If \(\tan (A + B) = \sqrt{3}\) and \(\tan (A - B) = \dfrac{1}{\sqrt{3}}\); \(0^\circ < A + B \leq 90^\circ\), \(A > B\), find \(A\) and \(B\).
\(\angle A = 45^\circ,\ \angle B = 15^\circ\)
Given: \(\tan(A+B)=\sqrt{3}\) and \(\tan(A-B)=\dfrac{1}{\sqrt{3}}\), with \(0^\circ<A+B\le 90^\circ\) and \(A>B\).
To find: \(A\) and \(B\).
Step 1: Convert each tangent value to its standard angle
We use the standard values:
\(\tan 60^\circ = \sqrt{3}\) and \(\tan 30^\circ = \dfrac{1}{\sqrt{3}}\).
So we can write:
\(\tan(A+B)=\tan 60^\circ\)
\(\tan(A-B)=\tan 30^\circ\)
Step 2: Use the given range to fix the exact angles
Since \(0^\circ<A+B\le 90^\circ\), the angle \((A+B)\) must be an acute angle.

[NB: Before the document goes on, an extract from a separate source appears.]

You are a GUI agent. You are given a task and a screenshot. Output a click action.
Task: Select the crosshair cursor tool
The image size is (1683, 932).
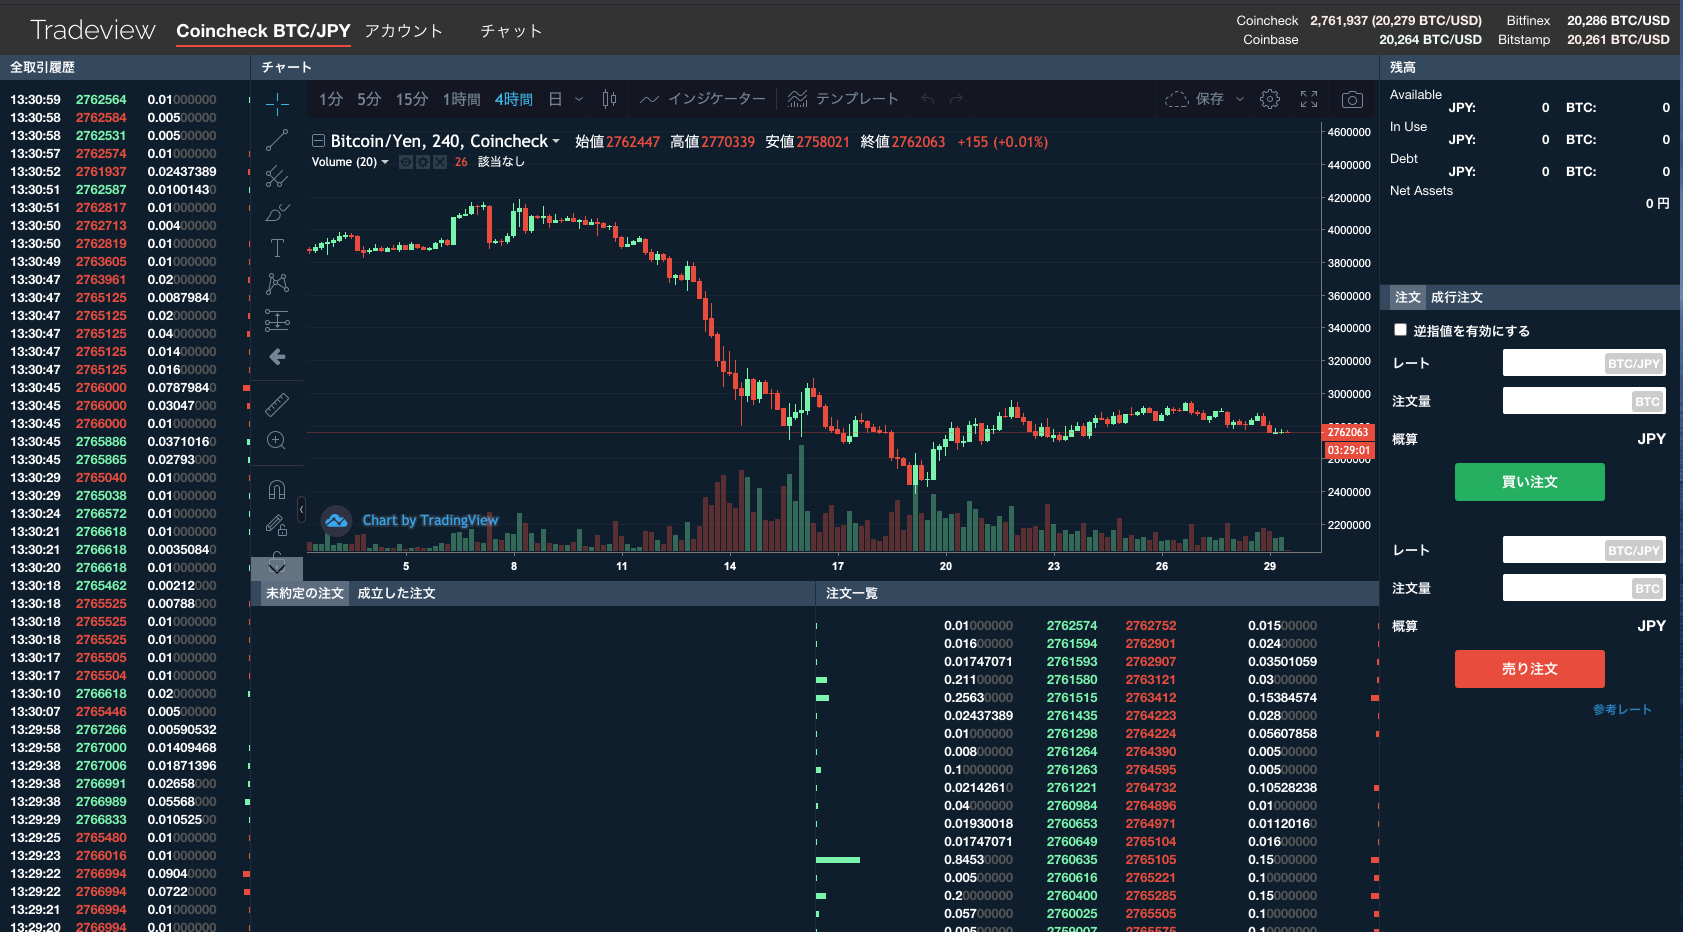coord(277,103)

In the acute range, \(\tan\theta\) has only one standard match, so:
\(A+B = 60^\circ\).
Also, since \(A>B\), we have \(A-B>0\). The standard acute angle for \(\tan\theta = \dfrac{1}{\sqrt{3}}\) is \(30^\circ\), so:
\(A-B = 30^\circ\).
Student Note: Without the range information, \(\tan\theta\) could repeat every \(180^\circ\). The conditions given in the question help us choose the correct (acute) angles.
Step 3: Solve the two equations
We now have a pair of simple linear equations:
(1) \(A+B=60^\circ\)
(2) \(A-B=30^\circ\)
Add (1) and (2):
\((A+B)+(A-B)=60^\circ+30^\circ\)
\(2A = 90^\circ\)
\(A = 45^\circ\)
Now substitute \(A=45^\circ\) in (1):
\(45^\circ + B = 60^\circ\Rightarrow B=15^\circ\).
Final Answer: \(A=45^\circ\) and \(B=15^\circ\).
Quick Check:
\(A+B=45^\circ+15^\circ=60^\circ\Rightarrow \tan(A+B)=\tan 60^\circ=\sqrt{3}\) ✓
\(A-B=45^\circ-15^\circ=30^\circ\Rightarrow \tan(A-B)=\tan 30^\circ=\dfrac{1}{\sqrt{3}}\) ✓